Anyway, I was wrong about the square root thing. It's 1:1. A 1km2 sail
represents 7m/s/s for 1 kg of stuff. Normally the sail eats into that and you
quickly get far from the sun, but that's not the case here. Fire a 100kg
object at 20,000 m/s and a 10km/10km sail can return the station to orbit in
around 50 minutes.

Granted if you are in earth orbit it's a little more complex.
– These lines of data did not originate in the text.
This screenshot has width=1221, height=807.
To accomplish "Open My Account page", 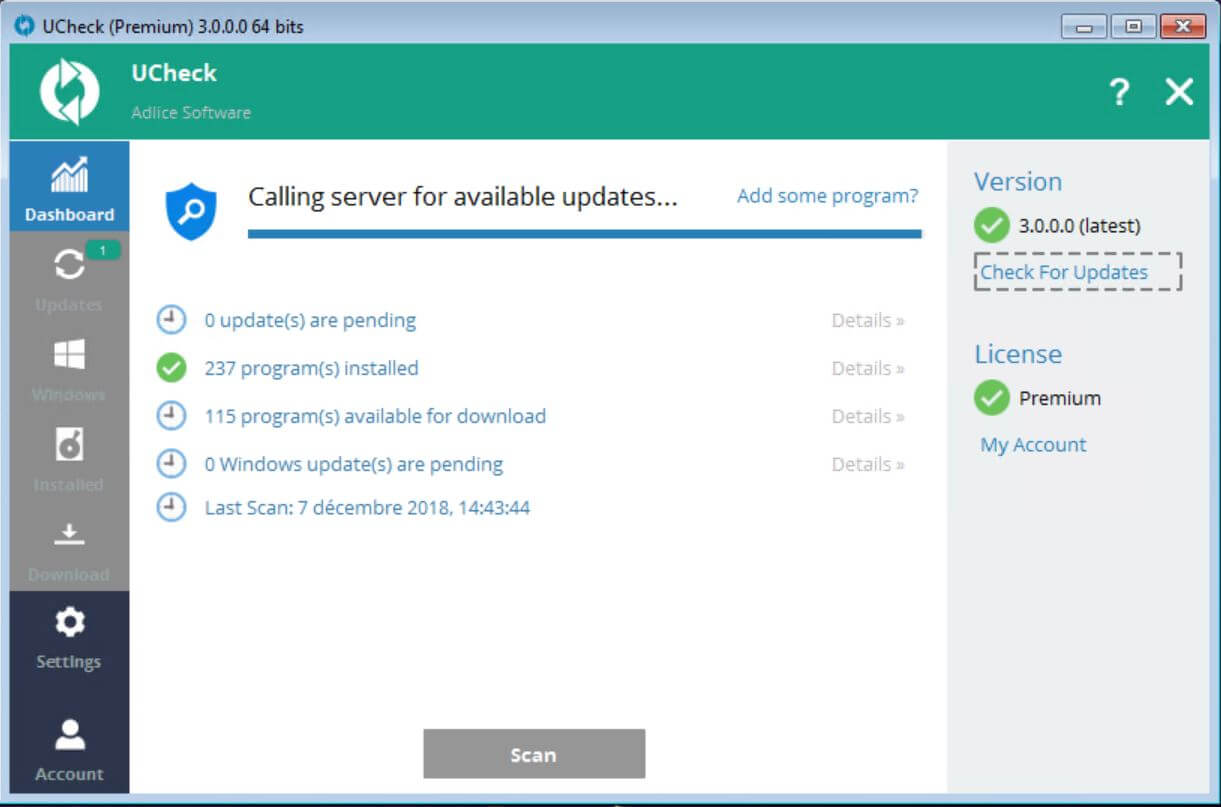I will (1032, 444).
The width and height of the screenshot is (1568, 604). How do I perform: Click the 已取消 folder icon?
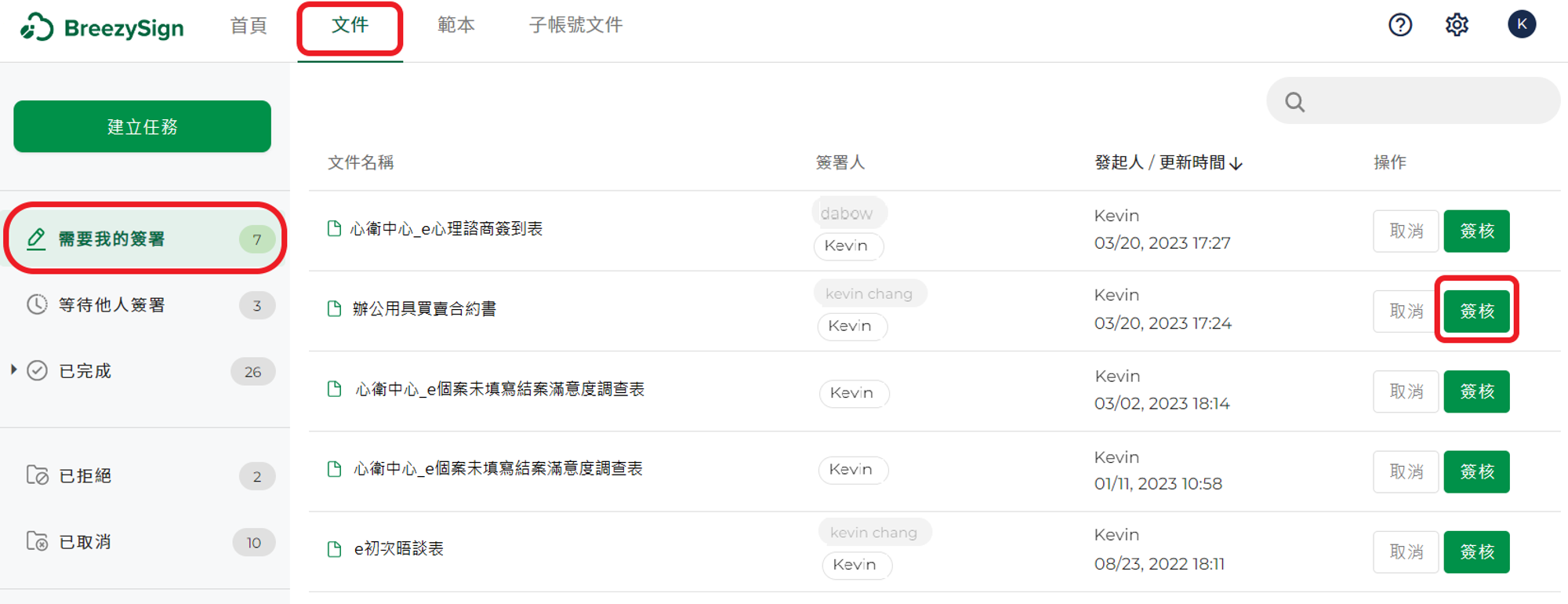click(37, 541)
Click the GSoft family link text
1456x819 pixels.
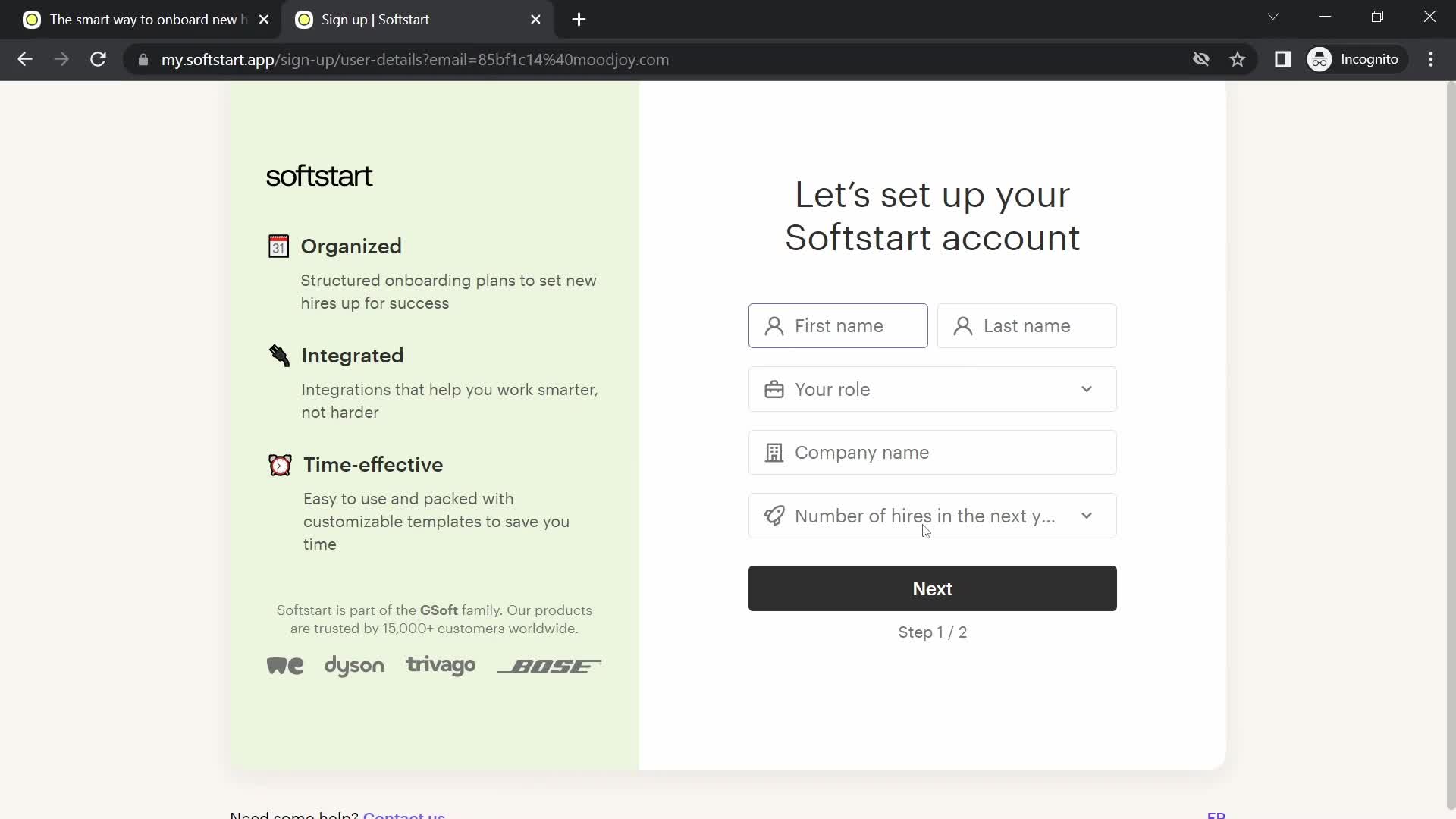coord(440,610)
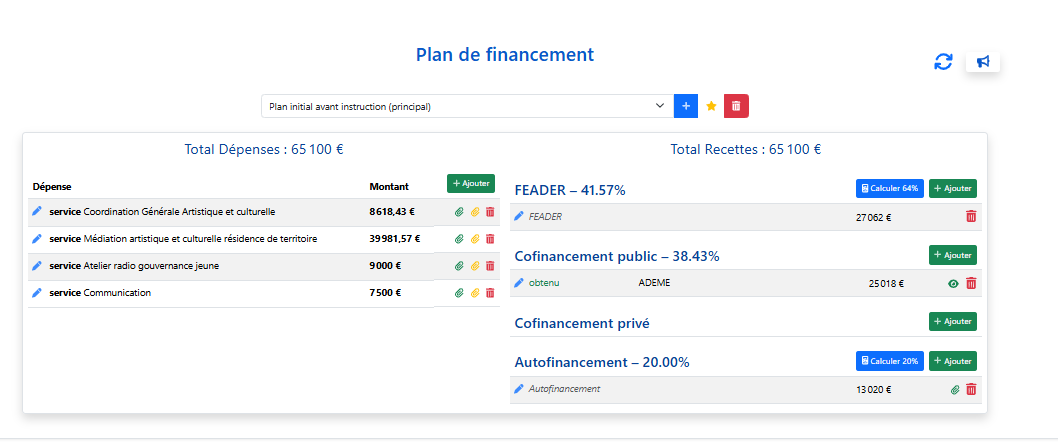The image size is (1058, 445).
Task: Add a Cofinancement privé entry
Action: pyautogui.click(x=953, y=322)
But you probably
want to be in a fairly high orbit anyway to maximize delta v.

------
lettergram
Link to actual budget:
[https://www.nasa.gov/news/budget/index.html](https://www.nasa.gov/news/budget/index.html)

------
grondilu
> humanity’s only permanent outpost in space is an institution that needs to
> be protected.

Sounds almost like the definition of the White Elephant[1]. Costly, but
prestigious. Keeping it is unreasonable, getting rid of it is embarrassing.

1\.
[https://en.wikipedia.org/wiki/White_elephant](https://en.wikipedia.org/wiki/White_elephant)

------
sathackr
Why de-orbit? Why not use the same rockets to move it up into an orbit that
doesn't degrade as quickly and doesn't need to be maintained at regular
intervals.

A ton of money was spent launching and building it. Why not leave it for
potential future use?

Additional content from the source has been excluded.